実際の審議はまるで流れ作業のように、一組一組が入れ替わり立ち代りコート(裁判)にたち、ある者は自分自身で意見陳述し、ある者は弁護士がそれをやる。
その場にいる人たちはなんだかTシャツにジーパンとか、ビーサン履きの人とか、あんたら本当に裁判しに来とるんかい、と突っ込みを入れたくなるほどお気楽な格好である(もちろん弁護士先生たちはびしっとスーツを着ていたが)。
ある女性など、つい最近ジェイルからでてきたばっかだ、とジャッジ(判事)に堂々と言いのけていた(彼女はまるでホームレスのような出で立ちであった...)。
日本でも裁判を見に行ったことはあったけど、こんなお気楽な服装でコートに立つ人たちはさすがに見たことなかったけど...。まあ、これも裁判大国アメリカならではなのであろうか...。
ちなみに、元亭主のDもTシャツにジーパンでした。Neverbなんて滅多に着ないドレスパンツにブラウス姿だったちゅーのに。


他人の裁判は、アメリカによくある類のコートショウ(実際の裁判をテレビで放送している番組。結構くだらない内容で他人を訴えていたりして馬鹿馬鹿しいがアメリカ人ってこんなもんだよな、と妙に納得するテレビショー)を生で見ているようで結構面白かった。どのケースも離婚または子供の親権問題でもめている(家庭裁判所だから当たり前か)。


むむむ、これはなかなか面白いぞ、生コートTVを楽しんでいたのもつかの間、ジャッジ(判事)がワタシとRの名前を呼んだ。急にわれに帰ったワタシは、やっぱりメチャクチャ緊張してジャッジの前に立った。

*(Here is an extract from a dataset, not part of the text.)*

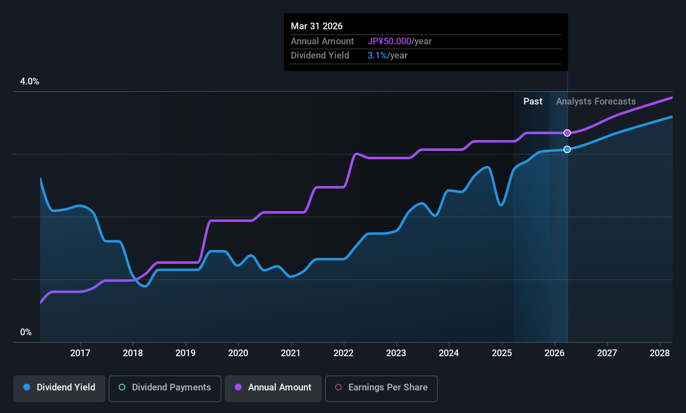Click the 2017 x-axis label
The image size is (686, 413).
(80, 353)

まずジャッジはDに奴が調停に出席しなかった理由についてたずねた。

D「調停の当日の朝、出かけようとしたら車が壊れていることに気がつきました。しょうがないのでタクシーで裁判所まで来たのですが、僕がついたときには彼女(Neverbのことね)はすでに立ち去った後でした。」

ジャッジ「わかりました。判決を下す前には調停を行う必要があることはわかっていますね。では、今日もう一度調停員のオフィスに出向いて、調停の予約を取ってください。その後、○月○日にもう一度コートに出廷するように。」


・・・・おいおい、ちょっと待て。それだけかい。こらおっさん、ワタシには何一つしゃべらせずに終わるつもりかい。

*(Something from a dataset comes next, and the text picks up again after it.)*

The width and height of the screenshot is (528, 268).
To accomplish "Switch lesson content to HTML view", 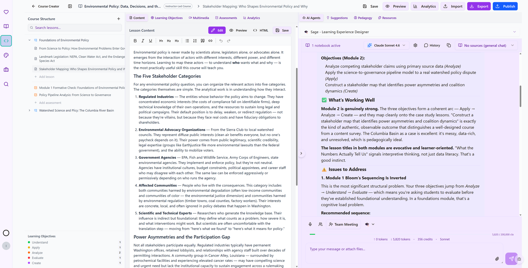I will [x=261, y=30].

Neverb「判事。ちょっとだけよろしいでしょうか。」


ジャッジ「何でしょうか。」


Neverb「この男性、D氏はワタシに対して単なる嫌がらせをしようとしているだけです。離婚の裁判のときも、書類をファイルすることすらせず、調停はおろか一度たりとも裁判所に現れなかったような人物です。ワタシはLAからこの日のために仕事を休み、息子も学校を休み2時間の道のりをかけてやってきました。だけどなんの成果もなく、また最低二回、LAからSDまでやってこなくてはならないのです。」


D「判事、彼女はいつもこうやって僕のことを悪者に見せようと...」


ジャッジ「そういったことは調停員と話し合いをするように。では次のケースに。」


そうして我々はコートから出され、裁判所の職員に渡された再調停に関するメモをDが受け取り、調停員のいるオフィスへと向かわされた。

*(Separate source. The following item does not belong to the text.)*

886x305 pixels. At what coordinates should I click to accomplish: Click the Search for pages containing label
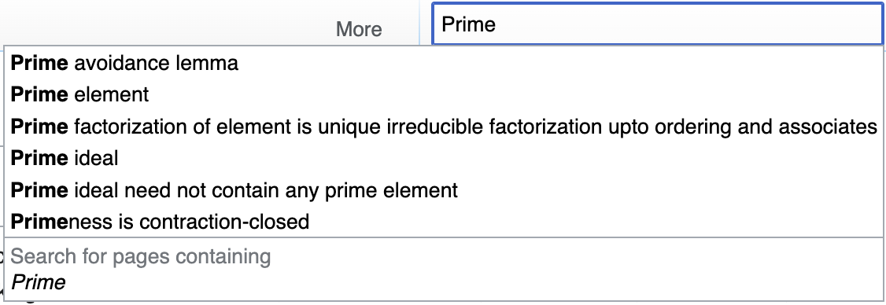pyautogui.click(x=141, y=256)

Dはスタスタとワタシとコニーのずっと前を歩いていた。


そのときのワタシはムカついてムカついて、頭から湯気が出ていたのではないだろうか。我々のジャッジは辛抱強いほうではないとは聞いていたが(弁護士情報による)、あんなにわからんチンだとは思わなかった。
てか、どーしてあのドアホウ(D)の言い訳を信用するか??Dのアパートは裁判所から歩いて20分かからないところにあったのだ。車が壊れていたなら歩いてこんかい。調停のあった日、指定された時間は午前10:00で、ワタシが調停員のオフィスを後にしたのは11時をとっくに回っていた。どんなに遅れても11:00までには間に合うはずである。間に合わないにしても、来る気があるんなら調停員のオフィスまで電話の一本くらいできたってもんだ。あのへタレはただ単に嫌がらせをしたいだけなのだ。調停の重要さなんて何もわかっていない、単なるNeverbのHaterなのだ。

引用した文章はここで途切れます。